Few facets of Latin American history are more significant than medical history. Disease has been important everywhere, especially in the tropical lowlands and islands where there are so many people of wholly or partly African ancestry and so few Indians. Disease has been important in every period, especially in that first century after initial contact between Europeans or Africans and any given group of Indians, a period when the morbidity and mortality rate differences among the three were probably greater than at any other time. That first century is not over yet in parts of the Amazon Basin where today America’s last genetically and culturally pure Native American tribes wobble on the brink of extinction.
Americanists desperately need a good solid work on the medical history of Latin America. Unfortunately, Aspects of the History of Medicine in Latin America is not it. It is not even much of a contribution to the eventual production of such a work. Aspects is a collection of papers of wildly varying worth on scattered subjects, held together by little more than the glue of the binding. The authors, with a few exceptions, are not professional historians but physicians, and often seem to be unfamiliar with important secondary works. They might well be forgiven this if they compensated for their historical amateurism with original research and fresh insights drawn from their own experience, but they do not. They have uncovered little of significance that cannot be found in other secondary sources or, better yet, in detailed, dependable, translated, and widely available primary sources, such as those by Diego de Landa and Inca Garcilaso de la Vega.

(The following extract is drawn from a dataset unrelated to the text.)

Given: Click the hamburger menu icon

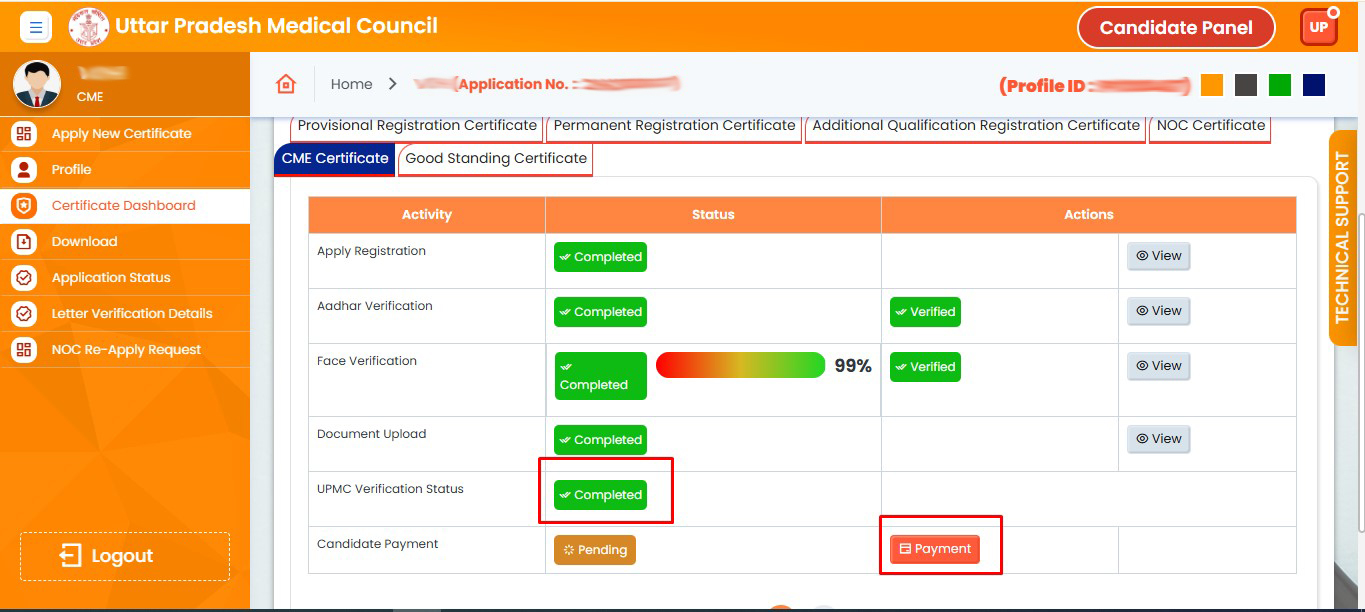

The authors have expended little effort on interpretation and less on relating the subjects of their papers to Latin American history as a whole or to events in the greater world. Aspects of the History of Medicine in Latin America is a depressing example of traditional medical history, i.e., of medical antiquarianism. It includes things of some use to the specialist—a discussion of two colonial documents by Charles R. Boxer, a narration of the Balmis expedition to Venezuela by Ricardo Archila, and compilations of Peruvian diseases and Maya foods by Francisco Guerra and Fernando Cabieses—but the volume is of practically no use to anyone seeking an overview of the medical history of Latin America.